Questions:
[a] In the article on OPA policies in GitLab CI, rewrite the paragraph beginning "Compliance teams hate the phrase" as a short bulleted list that keeps its main points.
[b] According to the article on OPA policies in GitLab CI, what language are OPA policies written in?

Text under study:

=== Section Start ===

Shift Left: Integrating OPA Policies into GitLab CI Pipelines

Ishmael Chibvuri, CISM
Cybersecurity Strategist
Compliance teams hate the phrase "shift left" because it usually means "make engineers do my job." But there's a specific, narrow definition of shift-left that everybody wins on: codify the security policy once, run it in CI, run it again at runtime, and stop arguing about it in PR reviews.
That's what Open Policy Agent (OPA) is for.
The OPA contract
OPA evaluates a policy (written in Rego) against an input (JSON) and returns a decision (JSON). That's it. The genius is that the same policy file can be used in three different places:
- Pre-commit —
conftestruns OPA against your Terraform plan locally. - In CI — your GitLab pipeline blocks merges that violate policy.
- At runtime — OPA running as a sidecar gates API Gateway / Kubernetes admission.
One policy, three enforcement points, zero drift.
A real GitLab job
opa_terraform_check:
stage: validate
image: openpolicyagent/conftest:latest
script:
- terraform plan -out=plan.tfplan
- terraform show -json plan.tfplan > plan.json
- conftest test --policy policy/ plan.json
rules:
- if: $CI_PIPELINE_SOURCE == "merge_request_event"And the policy that blocks a public S3 bucket:
package terraform.s3
deny[msg] {
resource := input.resource_changes[_]
resource.type == "aws_s3_bucket_public_access_block"

=== Section End ===

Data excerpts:
=== Section Start ===

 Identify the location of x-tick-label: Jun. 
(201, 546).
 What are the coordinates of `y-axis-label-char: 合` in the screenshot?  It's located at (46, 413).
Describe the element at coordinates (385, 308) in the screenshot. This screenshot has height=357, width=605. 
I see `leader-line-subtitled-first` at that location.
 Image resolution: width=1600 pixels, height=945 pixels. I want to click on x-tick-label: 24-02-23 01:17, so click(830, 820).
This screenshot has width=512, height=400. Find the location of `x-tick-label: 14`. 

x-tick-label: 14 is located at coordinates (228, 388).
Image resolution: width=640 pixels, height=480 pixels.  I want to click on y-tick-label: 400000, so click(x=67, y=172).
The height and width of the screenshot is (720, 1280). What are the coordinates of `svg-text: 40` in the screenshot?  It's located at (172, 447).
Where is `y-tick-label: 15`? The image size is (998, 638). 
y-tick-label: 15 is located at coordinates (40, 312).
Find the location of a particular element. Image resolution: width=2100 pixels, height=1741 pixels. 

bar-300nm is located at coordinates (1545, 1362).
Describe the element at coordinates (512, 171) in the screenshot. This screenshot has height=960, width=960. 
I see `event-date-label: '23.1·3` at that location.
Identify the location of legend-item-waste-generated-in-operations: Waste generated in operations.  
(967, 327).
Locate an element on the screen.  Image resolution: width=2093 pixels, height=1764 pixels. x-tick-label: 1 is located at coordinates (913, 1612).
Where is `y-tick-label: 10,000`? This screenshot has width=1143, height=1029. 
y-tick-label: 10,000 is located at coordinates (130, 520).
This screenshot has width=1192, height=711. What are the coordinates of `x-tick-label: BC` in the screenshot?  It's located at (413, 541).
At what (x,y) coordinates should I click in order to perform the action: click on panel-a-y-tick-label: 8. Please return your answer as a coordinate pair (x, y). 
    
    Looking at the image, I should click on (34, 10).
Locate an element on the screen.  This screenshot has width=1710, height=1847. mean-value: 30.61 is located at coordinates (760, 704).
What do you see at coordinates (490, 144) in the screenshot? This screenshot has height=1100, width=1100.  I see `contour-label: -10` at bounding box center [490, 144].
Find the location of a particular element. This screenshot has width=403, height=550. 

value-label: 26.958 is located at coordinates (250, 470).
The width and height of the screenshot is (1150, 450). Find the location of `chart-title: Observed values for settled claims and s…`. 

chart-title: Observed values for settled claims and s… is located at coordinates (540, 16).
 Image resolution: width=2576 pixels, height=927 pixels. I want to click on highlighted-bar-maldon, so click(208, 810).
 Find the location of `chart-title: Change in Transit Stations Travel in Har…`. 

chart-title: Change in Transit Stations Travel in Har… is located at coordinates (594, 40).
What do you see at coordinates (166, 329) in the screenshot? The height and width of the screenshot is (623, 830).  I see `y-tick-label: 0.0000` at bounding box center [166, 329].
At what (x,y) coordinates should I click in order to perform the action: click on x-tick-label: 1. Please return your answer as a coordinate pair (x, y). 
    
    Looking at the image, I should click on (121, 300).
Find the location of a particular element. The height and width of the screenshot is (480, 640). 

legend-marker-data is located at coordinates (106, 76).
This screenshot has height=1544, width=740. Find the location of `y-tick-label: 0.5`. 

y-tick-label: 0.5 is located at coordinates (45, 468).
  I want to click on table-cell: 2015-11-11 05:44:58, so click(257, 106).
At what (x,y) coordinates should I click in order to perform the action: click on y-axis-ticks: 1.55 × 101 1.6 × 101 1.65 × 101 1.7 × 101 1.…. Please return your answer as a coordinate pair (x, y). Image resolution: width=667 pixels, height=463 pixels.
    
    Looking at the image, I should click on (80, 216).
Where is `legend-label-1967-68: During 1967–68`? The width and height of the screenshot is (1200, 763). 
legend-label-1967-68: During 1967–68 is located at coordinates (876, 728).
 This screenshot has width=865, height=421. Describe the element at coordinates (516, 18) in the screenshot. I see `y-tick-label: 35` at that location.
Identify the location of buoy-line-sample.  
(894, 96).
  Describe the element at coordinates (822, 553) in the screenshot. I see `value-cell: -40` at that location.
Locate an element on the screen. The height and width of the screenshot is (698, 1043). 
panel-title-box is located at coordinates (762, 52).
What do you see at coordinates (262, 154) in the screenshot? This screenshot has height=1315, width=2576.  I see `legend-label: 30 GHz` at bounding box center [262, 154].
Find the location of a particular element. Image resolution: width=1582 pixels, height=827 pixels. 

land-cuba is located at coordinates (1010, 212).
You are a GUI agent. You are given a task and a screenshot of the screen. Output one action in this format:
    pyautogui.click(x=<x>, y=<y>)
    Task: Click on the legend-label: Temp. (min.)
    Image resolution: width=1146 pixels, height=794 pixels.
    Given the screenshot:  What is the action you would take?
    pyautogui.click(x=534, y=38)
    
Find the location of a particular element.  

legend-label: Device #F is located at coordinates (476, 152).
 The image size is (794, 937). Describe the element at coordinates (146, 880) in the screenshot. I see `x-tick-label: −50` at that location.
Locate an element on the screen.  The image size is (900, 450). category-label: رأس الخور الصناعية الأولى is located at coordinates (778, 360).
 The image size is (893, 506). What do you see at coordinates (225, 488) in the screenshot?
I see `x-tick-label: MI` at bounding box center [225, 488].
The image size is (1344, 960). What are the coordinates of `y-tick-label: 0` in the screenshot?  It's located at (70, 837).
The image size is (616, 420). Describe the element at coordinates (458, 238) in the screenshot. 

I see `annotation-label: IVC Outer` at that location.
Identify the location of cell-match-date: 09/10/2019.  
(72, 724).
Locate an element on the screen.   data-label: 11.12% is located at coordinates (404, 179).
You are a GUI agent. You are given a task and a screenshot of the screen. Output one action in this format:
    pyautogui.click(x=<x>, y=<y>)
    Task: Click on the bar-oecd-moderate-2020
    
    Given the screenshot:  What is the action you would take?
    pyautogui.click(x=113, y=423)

=== Section End ===

Results:
[a]
- Compliance teams dislike "shift left" because it usually means pushing their work onto engineers.
- A narrow version of shift-left benefits everyone.
- Codify the security policy once.
- Run it in CI and again at runtime.
- Stop arguing about it in PR reviews.

[b] Rego.